Love Shooting Woods.Have some. But if you don't make your own. they can get very expensive..


----------



## TEX-O-BOB (Sep 12, 2007)

To me woodies are the only way. But, if you don't have the skills to make them and want good matched arrows, they can get really spendy in a hurry. For example, a dozen matched arrows like these with custom cresting and real barred turkey feathers, would run you about $300

But DANG!!! Aint nuthin sexier in a quiver!


----------



## Jsw (Dec 5, 2010)

Those arrows do look nice, I would love to make some. Are they very expensive to build them? I really enjoy making things on my own, I started building my own landing nets for fly fishing and they look awesome, i can build most anything from wood so I Really don't have any questions about my ability to make them once I got some direction, instruction and if there are any special tools needed. 

I would be very interested to look into building my own, what is the best place to get some step by step instruction for starting out?


----------



## TEX-O-BOB (Sep 12, 2007)

Jsw said:


> Those arrows do look nice, I would love to make some. Are they very expensive to build them? I really enjoy making things on my own, I started building my own landing nets for fly fishing and they look awesome, i can build most anything from wood so I Really don't have any questions about my ability to make them once I got some direction, instruction and if there are any special tools needed.
> 
> I would be very interested to look into building my own, what is the best place to get some step by step instruction for starting out?
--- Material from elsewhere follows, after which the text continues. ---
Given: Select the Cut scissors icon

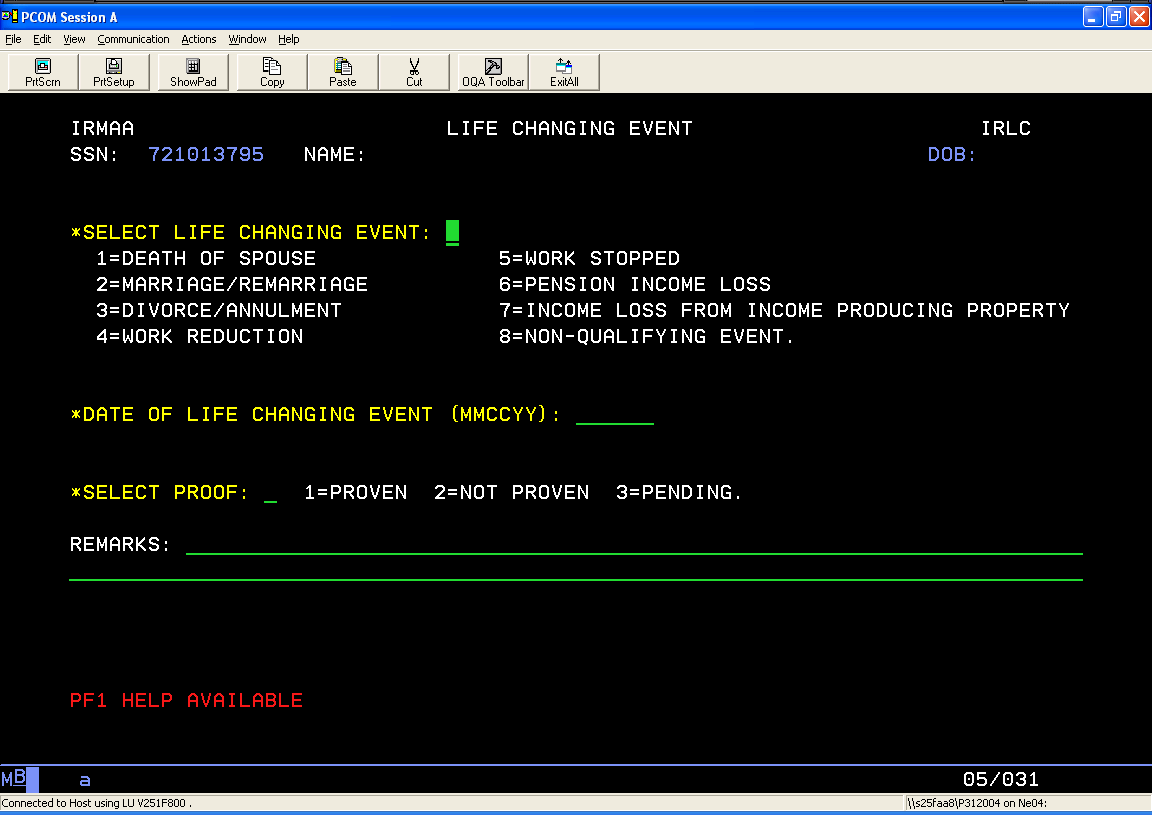Looking at the screenshot, I should tap(414, 72).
Same place I sent you to buy your strings and other stuff, 3Rivers Archery. Also, you can watch a video on just about anything on youtube these days. Getting set up with the tools and supplies is a bit expensive, but once you're tooled up you're on your way. It's cheaper to buy carbons, but who wants to shoot that crap...  Come over some time and I'll show you all the stuff you'll need to build woodies. :smile: You'll only be about the ninth guy who's looked me up on this forum for the same reason... :shock:


----------



## fur-fins & feathers (Sep 21, 2013)

Tex-O-Bob's right--woody's are fun to shoot, but they don't have to be as fancy as his. Those are too pretty to shoot anyway! 

A simple clear hardwood floor finish and some pre-cut feathers and fletching glue or tape, an Arizona fletcher, a point and nock tapering tool, are about all you need to get going. Oh, and some hot melt glue for your 125 grain field points. That's how I started, anyway.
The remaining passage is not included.